A year is not that long a period of time – in my mind the
past year just sped by on the swiftest of wings. Add year on year, however and
watch as a succession of years pass you by and you realize with a cold metallic
dread deep inside that you have not much time left. A day seems so
insignificant and yet count the number of days when you have said to yourself “I’ll
do that later” or “It can wait for another day”. We create for ourselves a
weary debt – promising to do tasks at some later time, a time perhaps that may
not even find us capable of doing anything at all. Why do we all push our lives
along reluctantly instead of tackling each day, our list of wishes? We keep
postponing till tomorrow when tomorrow is not ours to hold on to. Today is what
we have and we shamefully neglect that and grasp at an elusive tomorrow,
pinning all our hopes on some vague illusory moment of time that may never
materialize.
I am a master of postponement. I could write an entire book
on the topic but of course I would simply push even that to tomorrow. Everyday
I tell myself I should do the things I consider important and everyday I break
my promise to do just that. It could be that none of these things are what I
want to do or it could be that some tasks on the list are so frightfully
difficult that a safe inertia seems desirable. Whatever the reason, I am a
procrastinator extraordinaire. There have been a few days in my life when I
have simply gone ahead and done something I set my mind on. They have
invariably been things that have brought me pleasure and satisfaction or things
that I was confident of doing well. The unknown and uncharted as well as the long-drawn,
no-easy-solutions kind of problems are the ones that I never act on till its
well nigh too late.
I am in the middle of at least three non-easy tasks. One is
a lifelong project. The other is something I have wanted to do since I was nine
years old and the third is the desire to act on a cause that is very close to
my heart. I haven’t made significant progress in any of them – admittedly they
all take time but there still needs to be a visible change, a movement towards
the goal in question. The frustration therefore builds up – intentions alone
will not get you anywhere. And meaningless action just tires you. Targeted
action is what’s needed and not my daily procrastination.

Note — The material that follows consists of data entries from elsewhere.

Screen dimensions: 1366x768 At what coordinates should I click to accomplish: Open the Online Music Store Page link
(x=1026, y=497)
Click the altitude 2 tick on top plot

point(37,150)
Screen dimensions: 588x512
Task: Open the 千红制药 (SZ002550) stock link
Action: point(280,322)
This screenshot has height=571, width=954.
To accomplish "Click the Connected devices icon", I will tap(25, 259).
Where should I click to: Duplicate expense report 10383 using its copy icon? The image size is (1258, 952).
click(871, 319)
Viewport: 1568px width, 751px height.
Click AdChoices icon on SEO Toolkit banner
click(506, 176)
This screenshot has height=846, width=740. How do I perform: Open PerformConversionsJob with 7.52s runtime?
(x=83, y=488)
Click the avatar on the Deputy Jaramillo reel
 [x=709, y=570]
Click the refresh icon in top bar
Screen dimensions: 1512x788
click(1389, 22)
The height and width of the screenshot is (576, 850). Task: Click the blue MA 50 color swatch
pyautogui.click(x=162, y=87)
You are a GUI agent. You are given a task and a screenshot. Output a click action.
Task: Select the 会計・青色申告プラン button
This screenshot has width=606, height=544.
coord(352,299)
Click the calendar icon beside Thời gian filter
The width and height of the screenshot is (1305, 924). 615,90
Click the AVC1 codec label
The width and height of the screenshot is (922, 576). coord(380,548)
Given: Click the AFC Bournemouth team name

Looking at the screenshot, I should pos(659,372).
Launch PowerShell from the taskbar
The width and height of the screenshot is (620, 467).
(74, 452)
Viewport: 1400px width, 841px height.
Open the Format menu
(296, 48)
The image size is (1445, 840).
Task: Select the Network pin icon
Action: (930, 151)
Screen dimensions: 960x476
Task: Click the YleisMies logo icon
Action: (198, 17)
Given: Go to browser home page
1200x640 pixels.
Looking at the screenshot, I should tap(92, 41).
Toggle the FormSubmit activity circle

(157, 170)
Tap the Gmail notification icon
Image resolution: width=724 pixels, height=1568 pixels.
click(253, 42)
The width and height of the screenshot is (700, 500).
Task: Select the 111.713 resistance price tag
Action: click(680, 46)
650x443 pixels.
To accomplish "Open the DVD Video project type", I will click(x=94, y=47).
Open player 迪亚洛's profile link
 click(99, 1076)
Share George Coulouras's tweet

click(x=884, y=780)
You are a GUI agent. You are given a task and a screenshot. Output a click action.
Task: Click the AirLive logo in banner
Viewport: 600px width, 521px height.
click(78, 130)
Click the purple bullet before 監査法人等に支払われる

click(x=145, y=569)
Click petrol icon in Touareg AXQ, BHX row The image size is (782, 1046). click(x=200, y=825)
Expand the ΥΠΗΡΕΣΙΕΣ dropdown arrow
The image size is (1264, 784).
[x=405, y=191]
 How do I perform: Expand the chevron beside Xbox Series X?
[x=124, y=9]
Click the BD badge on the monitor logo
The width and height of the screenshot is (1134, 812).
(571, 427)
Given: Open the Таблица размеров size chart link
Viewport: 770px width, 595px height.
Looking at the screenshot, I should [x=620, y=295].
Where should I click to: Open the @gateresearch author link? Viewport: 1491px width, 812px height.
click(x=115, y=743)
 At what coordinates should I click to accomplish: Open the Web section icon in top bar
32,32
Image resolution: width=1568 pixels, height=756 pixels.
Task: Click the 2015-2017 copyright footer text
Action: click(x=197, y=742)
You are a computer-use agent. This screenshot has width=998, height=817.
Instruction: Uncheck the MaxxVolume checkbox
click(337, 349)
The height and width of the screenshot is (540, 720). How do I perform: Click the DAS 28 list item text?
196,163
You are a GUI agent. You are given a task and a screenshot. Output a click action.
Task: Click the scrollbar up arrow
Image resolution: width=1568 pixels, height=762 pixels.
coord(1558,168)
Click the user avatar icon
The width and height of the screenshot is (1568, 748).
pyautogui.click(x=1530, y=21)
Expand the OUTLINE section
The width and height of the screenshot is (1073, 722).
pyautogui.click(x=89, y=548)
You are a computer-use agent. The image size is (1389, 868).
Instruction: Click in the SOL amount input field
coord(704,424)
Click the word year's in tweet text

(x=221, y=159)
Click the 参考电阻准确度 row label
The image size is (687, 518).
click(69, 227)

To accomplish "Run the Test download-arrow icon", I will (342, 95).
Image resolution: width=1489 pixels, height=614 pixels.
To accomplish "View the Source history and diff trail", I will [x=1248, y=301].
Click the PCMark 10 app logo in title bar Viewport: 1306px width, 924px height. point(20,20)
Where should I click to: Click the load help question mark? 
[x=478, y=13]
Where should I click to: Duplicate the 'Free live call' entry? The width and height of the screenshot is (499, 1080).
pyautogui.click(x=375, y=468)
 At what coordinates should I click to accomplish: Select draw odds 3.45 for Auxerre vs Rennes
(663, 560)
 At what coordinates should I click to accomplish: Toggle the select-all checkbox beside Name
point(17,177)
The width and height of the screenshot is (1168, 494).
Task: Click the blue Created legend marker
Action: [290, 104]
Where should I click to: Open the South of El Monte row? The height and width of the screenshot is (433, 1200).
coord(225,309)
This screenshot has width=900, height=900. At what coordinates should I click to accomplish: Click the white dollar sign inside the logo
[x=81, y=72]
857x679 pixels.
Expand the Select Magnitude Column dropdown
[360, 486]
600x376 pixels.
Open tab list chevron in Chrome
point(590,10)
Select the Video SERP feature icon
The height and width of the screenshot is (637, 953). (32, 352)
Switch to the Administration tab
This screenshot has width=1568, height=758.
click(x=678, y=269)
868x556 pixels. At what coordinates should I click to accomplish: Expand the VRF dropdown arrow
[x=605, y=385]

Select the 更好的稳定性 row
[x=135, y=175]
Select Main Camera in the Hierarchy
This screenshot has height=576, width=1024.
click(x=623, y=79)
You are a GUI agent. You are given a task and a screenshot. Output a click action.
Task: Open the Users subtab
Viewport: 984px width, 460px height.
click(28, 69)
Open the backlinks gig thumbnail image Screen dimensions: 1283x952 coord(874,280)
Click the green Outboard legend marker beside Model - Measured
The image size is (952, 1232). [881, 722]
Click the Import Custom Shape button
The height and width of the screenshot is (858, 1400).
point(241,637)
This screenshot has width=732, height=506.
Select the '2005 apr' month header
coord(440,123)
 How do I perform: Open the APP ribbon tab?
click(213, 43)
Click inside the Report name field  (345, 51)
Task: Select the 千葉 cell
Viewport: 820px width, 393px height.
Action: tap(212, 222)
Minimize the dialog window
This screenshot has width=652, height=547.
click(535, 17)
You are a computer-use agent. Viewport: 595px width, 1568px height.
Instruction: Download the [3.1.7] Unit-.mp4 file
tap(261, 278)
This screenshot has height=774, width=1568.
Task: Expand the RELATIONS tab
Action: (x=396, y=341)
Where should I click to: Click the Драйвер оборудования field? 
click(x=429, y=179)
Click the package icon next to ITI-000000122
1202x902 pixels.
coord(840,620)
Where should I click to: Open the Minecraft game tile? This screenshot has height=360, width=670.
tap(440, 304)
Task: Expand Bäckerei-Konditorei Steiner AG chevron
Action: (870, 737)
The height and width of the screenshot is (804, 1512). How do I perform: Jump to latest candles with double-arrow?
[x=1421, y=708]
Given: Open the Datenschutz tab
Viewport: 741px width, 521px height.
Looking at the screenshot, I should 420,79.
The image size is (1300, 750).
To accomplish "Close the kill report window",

Blogging is my way of thinking out aloud. Its the time I sit
and look at my thoughts in black and white. I sometimes find solutions to my
problems this way. Many a time I do not find answers but there is a feeling of achieving
greater clarity in the questions itself. That helps too – oftentimes it is a
confused question that befuddles the answer – simplifying what it is that you
are looking for is a good way to start. I have always felt that if instead of
feeling lost in a nebulous cloud of doubt, you can actually sit down and write
an one-line description of what you want to achieve for a task or project or
wish, you are already on the way to getting to your goal.